The Federation of International Football Association (FIFA), is set to fully roll-out the FIFA Clearing House Regulations in January 2021.
According to the World football governing body, the ultimate aim of the policy is to centralise all payments associated with football transfers (including agents’ commissions), but in a first phase, it would be reduced to the calculation and automatic distribution to the training clubs, the amounts due as solidarity contribution and training compensation.
All claims on solidarity contribution and training compensation would be paid to a central pool at FIFA for onward distribution to the beneficial clubs and member federations.
The policy is being implemented to eliminate situations where clubs refuse to pay all claims to beneficiaries on time and also eliminate the two years forfeiture caveat hanging around clubs who do not access claims on time.
To achieve maximum benefit, clubs and member federations are to register all players through the International Transfer System and also use the Domestic Transfer System to obtain proper transfer records needed by the Clearing House to distribute claims.
It is expected of all clubs and Member Federations to collaborate with FIFA to make the implementation successful after it is approved by FIFA.
The inaugural meeting was attended by General Secretary Prosper Harrison Addo (Esq.
) and Francis Adu, Director of Information Technology (IT) at the Association.

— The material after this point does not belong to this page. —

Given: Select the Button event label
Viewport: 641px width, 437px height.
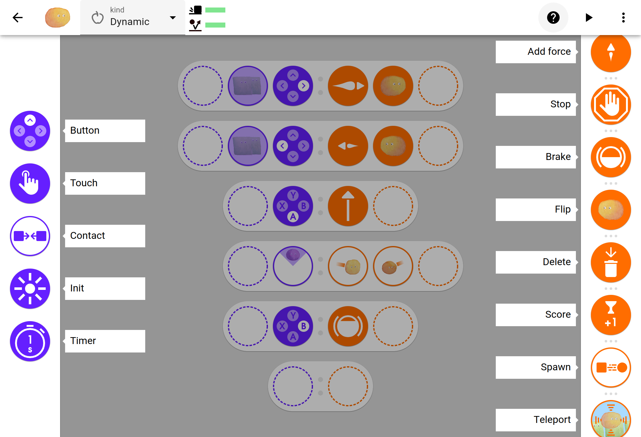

As Head of the IT Department of the GFA, Francis Adu will lead the implementation in Ghana while the General Secretary lead the education and orientation of all clubs in Ghana in relation to the new regime.
The FIFA Clearing House aims to improve transparency, protect player welfare, enhance contractual stability, and raise professional and ethical standards.
The GFA in the coming days will provide more information to its members and stakeholders about the new regime which will go live on January 01, 2021.